I am really proud of you girl....you are an inspiration to me too....
No "pink cloud" here. I'm an addict. I will never be able to take just one pill..... This is a battle that I will have to deal with for the rest of my life.... I understand that..... It's strange, at first it was all I could handle to take it one hour at a time..... Now I'm taking it one day at a time..... This is pretty good progress to me.... I think....
Now that I'm not numbing myself with the drugs, I have to surround myself with as much positive energy as possible to try to keep myself from slipping into the depression that kept me using in the first place. The physical symptoms seem to be getting a little better every day.... Now the mental battle begins..... This is my support group for now.... I know I will eventually have to find something more personal. I'm really busy right now... I took almost a week off to detox so I'm behind in life....

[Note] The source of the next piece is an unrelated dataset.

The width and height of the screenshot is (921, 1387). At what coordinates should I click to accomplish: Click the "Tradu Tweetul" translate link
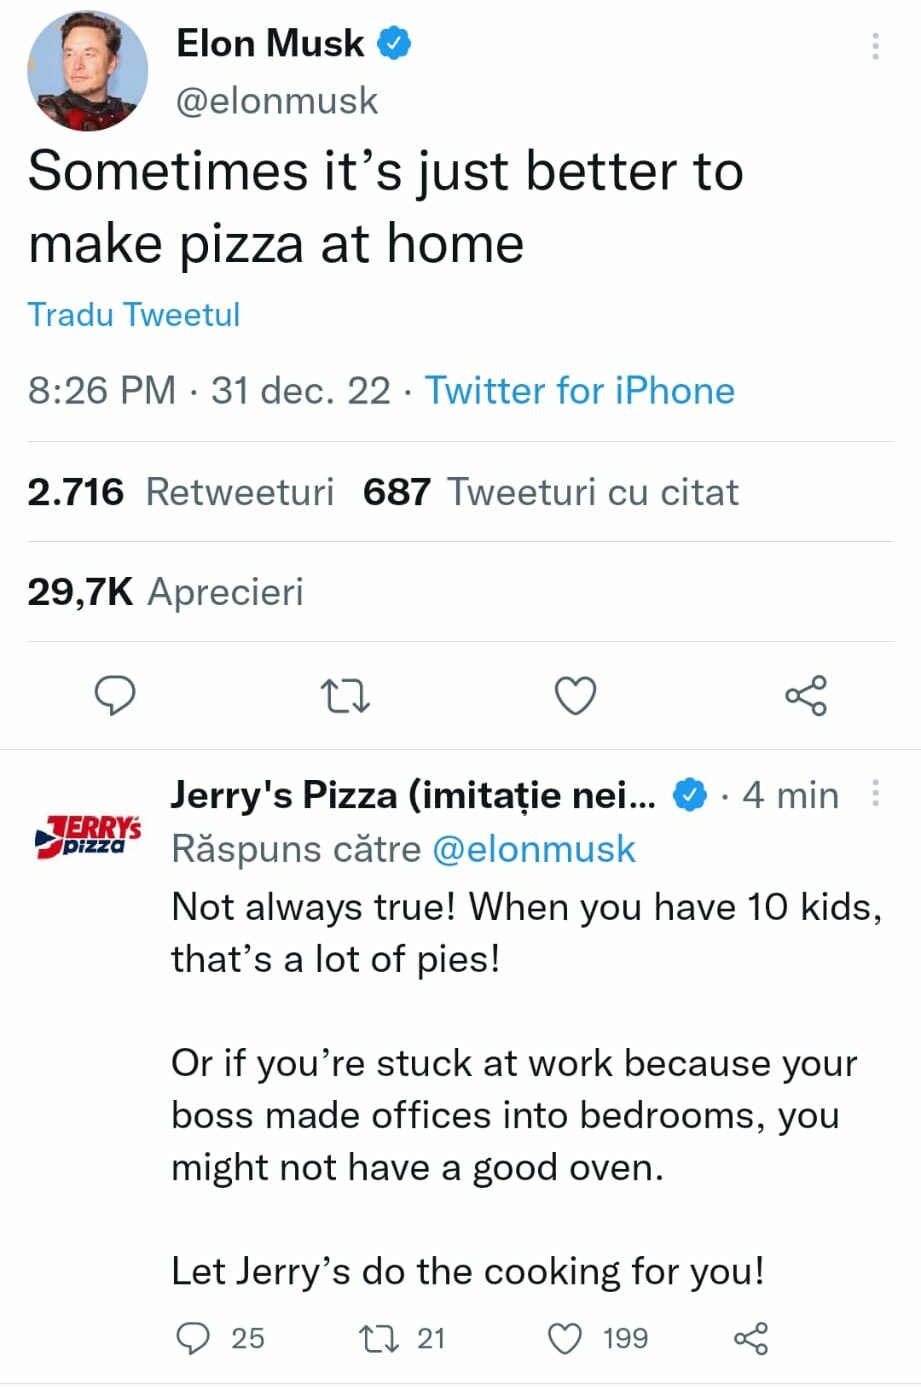pyautogui.click(x=134, y=314)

I'm still tired, although I feel better than I did yesterday. My day 8 was awful... cried most of the day..... This is like an emotional roller coaster. But I'm winning this fight... I'm almost done with day 9.,... double digits tomorrow! My last bout with sobriety lasted about 6 months but I didn't ever admit that I was an addict. I only quit because of circumstances.... This time I admit it. I admit I am an addict and this time I quit because I don't want to depend on these stupid pills anymore. This time I am quitting because of ME.... I am worth it. My life without pills began 9 days ago.
Since you took the immodium, your GI tract is getting use to working on it's own. I did the same thing you did the first week of WD and it helped big time. But once i got off the immodium, it did take about a week before i believe everything was normal with my "food processing". Give it another few days and you should see something solid.
Congrats on your 9th day, please don't let the "pink cloud" get you back to believing that you are past the addiction. I always get to around day 21 before I relapse because i think everything is going to be okay if i take just one. Look into aftercare, the mental game is the hardest part.
Thanks for posting! Today is day 8 for me and I feel soooo icky glad your feeling better today it will help me hold on
I just wanted to say Congratulations and I'm proud of you..You're an Inspiration...Please keep posting.